• [PAGE EXCERPT]

Our third molars, more commonly known as “wisdom teeth,” are typically our last set of molars to form. Most individuals will be referred to an oral surgeon to have them removed between the ages 16 and 22 because these teeth can have several problems. Here are answers to a few common wisdom teeth questions.
1. Why Do My Wisdom Teeth Need to Be Extracted?
Space is the biggest issue when it comes to wisdom teeth. Evolutionary changes over hundreds of years have shifted our jaws toward a more retrusive (backward) position than our ancestors had. This means there is less actual space for our wisdom teeth to come in. When there is not enough space, the result is an impacted wisdom tooth.

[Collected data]
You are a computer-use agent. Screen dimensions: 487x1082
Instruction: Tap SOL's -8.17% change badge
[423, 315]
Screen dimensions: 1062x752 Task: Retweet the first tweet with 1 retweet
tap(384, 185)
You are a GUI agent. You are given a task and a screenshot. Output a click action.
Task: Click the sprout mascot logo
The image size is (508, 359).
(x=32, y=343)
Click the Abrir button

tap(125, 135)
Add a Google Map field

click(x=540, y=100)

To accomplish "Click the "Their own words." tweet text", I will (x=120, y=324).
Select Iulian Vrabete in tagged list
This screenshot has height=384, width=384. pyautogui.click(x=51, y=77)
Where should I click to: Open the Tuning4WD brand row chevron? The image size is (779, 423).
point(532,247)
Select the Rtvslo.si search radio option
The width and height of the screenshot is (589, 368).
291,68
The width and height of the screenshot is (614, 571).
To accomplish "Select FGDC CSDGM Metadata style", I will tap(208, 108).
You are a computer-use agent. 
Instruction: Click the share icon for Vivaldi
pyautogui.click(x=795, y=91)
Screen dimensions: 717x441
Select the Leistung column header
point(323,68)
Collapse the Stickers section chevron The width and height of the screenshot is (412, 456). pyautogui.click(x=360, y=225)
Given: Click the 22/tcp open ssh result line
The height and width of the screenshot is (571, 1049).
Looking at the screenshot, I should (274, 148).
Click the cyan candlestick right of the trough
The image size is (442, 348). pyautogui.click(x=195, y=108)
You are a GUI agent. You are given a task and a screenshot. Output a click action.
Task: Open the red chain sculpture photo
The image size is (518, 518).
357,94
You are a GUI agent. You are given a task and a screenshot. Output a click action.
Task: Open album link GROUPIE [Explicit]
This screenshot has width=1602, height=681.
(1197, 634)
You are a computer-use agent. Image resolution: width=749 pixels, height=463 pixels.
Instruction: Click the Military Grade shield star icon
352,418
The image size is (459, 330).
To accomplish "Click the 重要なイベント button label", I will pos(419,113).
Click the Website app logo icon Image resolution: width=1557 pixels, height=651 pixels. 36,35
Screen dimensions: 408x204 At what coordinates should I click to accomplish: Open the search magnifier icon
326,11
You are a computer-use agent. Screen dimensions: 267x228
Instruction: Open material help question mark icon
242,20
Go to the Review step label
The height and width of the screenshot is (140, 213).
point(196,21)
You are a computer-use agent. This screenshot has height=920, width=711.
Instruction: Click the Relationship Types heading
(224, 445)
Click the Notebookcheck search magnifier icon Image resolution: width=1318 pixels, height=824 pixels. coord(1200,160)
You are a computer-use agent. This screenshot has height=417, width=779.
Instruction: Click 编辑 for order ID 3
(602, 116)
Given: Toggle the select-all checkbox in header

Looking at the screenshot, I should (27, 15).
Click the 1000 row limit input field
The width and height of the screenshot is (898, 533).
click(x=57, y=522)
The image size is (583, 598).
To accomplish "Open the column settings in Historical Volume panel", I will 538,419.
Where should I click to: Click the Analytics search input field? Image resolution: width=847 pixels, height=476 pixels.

• [DIRECTIONS]
Echo the wisdom teeth passage word for word, from "Space is the" to "impacted wisdom tooth.".

• [SOLUTION TO THIS EXERCISE]
Space is the biggest issue when it comes to wisdom teeth. Evolutionary changes over hundreds of years have shifted our jaws toward a more retrusive (backward) position than our ancestors had. This means there is less actual space for our wisdom teeth to come in. When there is not enough space, the result is an impacted wisdom tooth.